### ASSIGNMENT
Return the entries in full, exactly as they were written.

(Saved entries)
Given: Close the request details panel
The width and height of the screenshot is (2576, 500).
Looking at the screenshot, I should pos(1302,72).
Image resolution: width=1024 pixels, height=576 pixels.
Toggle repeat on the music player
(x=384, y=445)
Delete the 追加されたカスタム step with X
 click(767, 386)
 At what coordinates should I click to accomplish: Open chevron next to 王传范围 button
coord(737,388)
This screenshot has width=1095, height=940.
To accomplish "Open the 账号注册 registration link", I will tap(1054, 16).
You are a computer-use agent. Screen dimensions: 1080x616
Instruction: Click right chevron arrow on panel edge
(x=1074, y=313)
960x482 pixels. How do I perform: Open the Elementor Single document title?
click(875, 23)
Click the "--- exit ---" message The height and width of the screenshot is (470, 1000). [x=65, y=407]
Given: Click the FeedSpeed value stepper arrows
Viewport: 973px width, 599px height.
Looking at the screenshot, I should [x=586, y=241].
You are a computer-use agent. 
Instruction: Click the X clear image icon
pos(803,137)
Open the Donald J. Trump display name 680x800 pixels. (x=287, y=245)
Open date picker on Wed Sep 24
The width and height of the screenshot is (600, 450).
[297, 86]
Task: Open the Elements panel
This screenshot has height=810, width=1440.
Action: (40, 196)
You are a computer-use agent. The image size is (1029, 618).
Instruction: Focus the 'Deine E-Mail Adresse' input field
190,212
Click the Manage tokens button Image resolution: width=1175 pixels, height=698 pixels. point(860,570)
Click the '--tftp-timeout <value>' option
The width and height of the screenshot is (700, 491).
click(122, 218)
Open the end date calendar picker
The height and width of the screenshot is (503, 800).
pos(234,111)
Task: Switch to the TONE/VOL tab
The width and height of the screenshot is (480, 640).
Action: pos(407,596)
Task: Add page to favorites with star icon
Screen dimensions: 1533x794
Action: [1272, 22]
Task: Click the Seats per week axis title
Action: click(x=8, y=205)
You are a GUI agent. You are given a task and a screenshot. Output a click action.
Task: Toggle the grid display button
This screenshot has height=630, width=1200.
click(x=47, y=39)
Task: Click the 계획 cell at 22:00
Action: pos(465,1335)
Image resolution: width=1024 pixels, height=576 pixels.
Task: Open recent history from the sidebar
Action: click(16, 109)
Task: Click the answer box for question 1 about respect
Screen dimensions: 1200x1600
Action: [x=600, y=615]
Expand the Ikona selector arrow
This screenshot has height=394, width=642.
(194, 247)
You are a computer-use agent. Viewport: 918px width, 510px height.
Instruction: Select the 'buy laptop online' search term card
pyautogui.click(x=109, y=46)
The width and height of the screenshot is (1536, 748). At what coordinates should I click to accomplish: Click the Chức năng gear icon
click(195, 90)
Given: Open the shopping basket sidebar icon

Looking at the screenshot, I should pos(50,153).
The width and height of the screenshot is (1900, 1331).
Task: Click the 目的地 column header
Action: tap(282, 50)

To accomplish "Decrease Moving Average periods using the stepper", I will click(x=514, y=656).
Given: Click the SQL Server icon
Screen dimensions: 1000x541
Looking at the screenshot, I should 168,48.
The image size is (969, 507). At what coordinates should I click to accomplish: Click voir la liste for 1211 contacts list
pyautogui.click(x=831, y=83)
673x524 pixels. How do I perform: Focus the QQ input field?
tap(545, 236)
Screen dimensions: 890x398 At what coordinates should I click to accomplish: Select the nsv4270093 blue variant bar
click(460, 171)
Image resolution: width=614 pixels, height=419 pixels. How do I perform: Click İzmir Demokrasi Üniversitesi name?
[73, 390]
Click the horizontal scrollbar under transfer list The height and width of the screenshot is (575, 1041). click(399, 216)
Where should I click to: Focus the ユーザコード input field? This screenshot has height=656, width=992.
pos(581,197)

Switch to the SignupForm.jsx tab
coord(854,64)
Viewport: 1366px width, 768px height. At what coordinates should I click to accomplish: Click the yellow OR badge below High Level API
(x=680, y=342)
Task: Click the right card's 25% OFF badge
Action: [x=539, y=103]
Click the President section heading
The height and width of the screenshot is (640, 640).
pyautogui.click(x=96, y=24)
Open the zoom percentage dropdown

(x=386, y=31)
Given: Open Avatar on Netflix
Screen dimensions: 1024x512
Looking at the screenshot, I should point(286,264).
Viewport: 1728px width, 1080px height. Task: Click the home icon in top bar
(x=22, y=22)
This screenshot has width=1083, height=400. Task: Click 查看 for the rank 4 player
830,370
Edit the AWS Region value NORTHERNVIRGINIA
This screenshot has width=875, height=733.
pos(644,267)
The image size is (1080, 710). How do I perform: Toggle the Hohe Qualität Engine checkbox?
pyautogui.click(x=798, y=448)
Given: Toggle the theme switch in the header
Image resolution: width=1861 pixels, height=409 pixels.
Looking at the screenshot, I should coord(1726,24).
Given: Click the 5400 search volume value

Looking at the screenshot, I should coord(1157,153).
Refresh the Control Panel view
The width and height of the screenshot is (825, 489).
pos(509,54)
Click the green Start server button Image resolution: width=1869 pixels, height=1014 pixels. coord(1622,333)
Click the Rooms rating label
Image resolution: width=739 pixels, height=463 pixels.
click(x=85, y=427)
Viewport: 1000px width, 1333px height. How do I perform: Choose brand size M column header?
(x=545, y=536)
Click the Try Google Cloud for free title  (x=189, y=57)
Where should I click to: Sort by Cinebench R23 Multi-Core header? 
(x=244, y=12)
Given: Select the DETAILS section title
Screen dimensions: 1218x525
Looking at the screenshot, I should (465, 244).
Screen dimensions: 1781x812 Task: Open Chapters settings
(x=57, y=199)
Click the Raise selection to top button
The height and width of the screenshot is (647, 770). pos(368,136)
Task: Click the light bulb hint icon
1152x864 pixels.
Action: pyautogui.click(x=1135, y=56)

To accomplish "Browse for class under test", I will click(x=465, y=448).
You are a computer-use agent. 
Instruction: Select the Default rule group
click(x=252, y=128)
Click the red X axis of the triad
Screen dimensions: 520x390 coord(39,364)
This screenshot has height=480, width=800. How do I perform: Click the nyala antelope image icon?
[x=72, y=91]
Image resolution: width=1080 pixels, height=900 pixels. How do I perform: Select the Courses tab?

### YOUR RESPONSE
Given: Close the request details panel
The width and height of the screenshot is (2576, 500).
Looking at the screenshot, I should pos(1302,72).
Image resolution: width=1024 pixels, height=576 pixels.
Toggle repeat on the music player
(x=384, y=445)
Delete the 追加されたカスタム step with X
 click(767, 386)
 At what coordinates should I click to accomplish: Open chevron next to 王传范围 button
coord(737,388)
This screenshot has width=1095, height=940.
To accomplish "Open the 账号注册 registration link", I will tap(1054, 16).
You are a computer-use agent. Screen dimensions: 1080x616
Instruction: Click right chevron arrow on panel edge
(x=1074, y=313)
960x482 pixels. How do I perform: Open the Elementor Single document title?
click(875, 23)
Click the "--- exit ---" message The height and width of the screenshot is (470, 1000). [x=65, y=407]
Given: Click the FeedSpeed value stepper arrows
Viewport: 973px width, 599px height.
Looking at the screenshot, I should [x=586, y=241].
You are a computer-use agent. 
Instruction: Click the X clear image icon
pos(803,137)
Open the Donald J. Trump display name 680x800 pixels. (x=287, y=245)
Open date picker on Wed Sep 24
The width and height of the screenshot is (600, 450).
[297, 86]
Task: Open the Elements panel
This screenshot has height=810, width=1440.
Action: (40, 196)
You are a computer-use agent. The image size is (1029, 618).
Instruction: Focus the 'Deine E-Mail Adresse' input field
190,212
Click the Manage tokens button Image resolution: width=1175 pixels, height=698 pixels. point(860,570)
Click the '--tftp-timeout <value>' option
The width and height of the screenshot is (700, 491).
click(122, 218)
Open the end date calendar picker
The height and width of the screenshot is (503, 800).
pos(234,111)
Task: Switch to the TONE/VOL tab
The width and height of the screenshot is (480, 640).
Action: pos(407,596)
Task: Add page to favorites with star icon
Screen dimensions: 1533x794
Action: [1272, 22]
Task: Click the Seats per week axis title
Action: click(x=8, y=205)
You are a GUI agent. You are given a task and a screenshot. Output a click action.
Task: Toggle the grid display button
This screenshot has height=630, width=1200.
click(x=47, y=39)
Task: Click the 계획 cell at 22:00
Action: pos(465,1335)
Image resolution: width=1024 pixels, height=576 pixels.
Task: Open recent history from the sidebar
Action: click(16, 109)
Task: Click the answer box for question 1 about respect
Screen dimensions: 1200x1600
Action: [x=600, y=615]
Expand the Ikona selector arrow
This screenshot has height=394, width=642.
(194, 247)
You are a computer-use agent. Viewport: 918px width, 510px height.
Instruction: Select the 'buy laptop online' search term card
pyautogui.click(x=109, y=46)
The width and height of the screenshot is (1536, 748). At what coordinates should I click to accomplish: Click the Chức năng gear icon
click(195, 90)
Given: Open the shopping basket sidebar icon

Looking at the screenshot, I should pos(50,153).
The width and height of the screenshot is (1900, 1331).
Task: Click the 目的地 column header
Action: tap(282, 50)

To accomplish "Decrease Moving Average periods using the stepper", I will click(x=514, y=656).
Given: Click the SQL Server icon
Screen dimensions: 1000x541
Looking at the screenshot, I should 168,48.
The image size is (969, 507). At what coordinates should I click to accomplish: Click voir la liste for 1211 contacts list
pyautogui.click(x=831, y=83)
673x524 pixels. How do I perform: Focus the QQ input field?
tap(545, 236)
Screen dimensions: 890x398 At what coordinates should I click to accomplish: Select the nsv4270093 blue variant bar
click(460, 171)
Image resolution: width=614 pixels, height=419 pixels. How do I perform: Click İzmir Demokrasi Üniversitesi name?
[73, 390]
Click the horizontal scrollbar under transfer list The height and width of the screenshot is (575, 1041). click(399, 216)
Where should I click to: Focus the ユーザコード input field? This screenshot has height=656, width=992.
pos(581,197)

Switch to the SignupForm.jsx tab
coord(854,64)
Viewport: 1366px width, 768px height. At what coordinates should I click to accomplish: Click the yellow OR badge below High Level API
(x=680, y=342)
Task: Click the right card's 25% OFF badge
Action: [x=539, y=103]
Click the President section heading
The height and width of the screenshot is (640, 640).
pyautogui.click(x=96, y=24)
Open the zoom percentage dropdown

(x=386, y=31)
Given: Open Avatar on Netflix
Screen dimensions: 1024x512
Looking at the screenshot, I should point(286,264).
Viewport: 1728px width, 1080px height. Task: Click the home icon in top bar
(x=22, y=22)
This screenshot has width=1083, height=400. Task: Click 查看 for the rank 4 player
830,370
Edit the AWS Region value NORTHERNVIRGINIA
This screenshot has width=875, height=733.
pos(644,267)
The image size is (1080, 710). How do I perform: Toggle the Hohe Qualität Engine checkbox?
pyautogui.click(x=798, y=448)
Given: Toggle the theme switch in the header
Image resolution: width=1861 pixels, height=409 pixels.
Looking at the screenshot, I should coord(1726,24).
Given: Click the 5400 search volume value

Looking at the screenshot, I should coord(1157,153).
Refresh the Control Panel view
The width and height of the screenshot is (825, 489).
pos(509,54)
Click the green Start server button Image resolution: width=1869 pixels, height=1014 pixels. coord(1622,333)
Click the Rooms rating label
Image resolution: width=739 pixels, height=463 pixels.
click(x=85, y=427)
Viewport: 1000px width, 1333px height. How do I perform: Choose brand size M column header?
(x=545, y=536)
Click the Try Google Cloud for free title  (x=189, y=57)
Where should I click to: Sort by Cinebench R23 Multi-Core header? 
(x=244, y=12)
Given: Select the DETAILS section title
Screen dimensions: 1218x525
Looking at the screenshot, I should (465, 244).
Screen dimensions: 1781x812 Task: Open Chapters settings
(x=57, y=199)
Click the Raise selection to top button
The height and width of the screenshot is (647, 770). pos(368,136)
Task: Click the light bulb hint icon
1152x864 pixels.
Action: pyautogui.click(x=1135, y=56)

To accomplish "Browse for class under test", I will click(x=465, y=448).
You are a computer-use agent. 
Instruction: Select the Default rule group
click(x=252, y=128)
Click the red X axis of the triad
Screen dimensions: 520x390 coord(39,364)
This screenshot has height=480, width=800. How do I perform: Click the nyala antelope image icon?
[x=72, y=91]
Image resolution: width=1080 pixels, height=900 pixels. How do I perform: Select the Courses tab?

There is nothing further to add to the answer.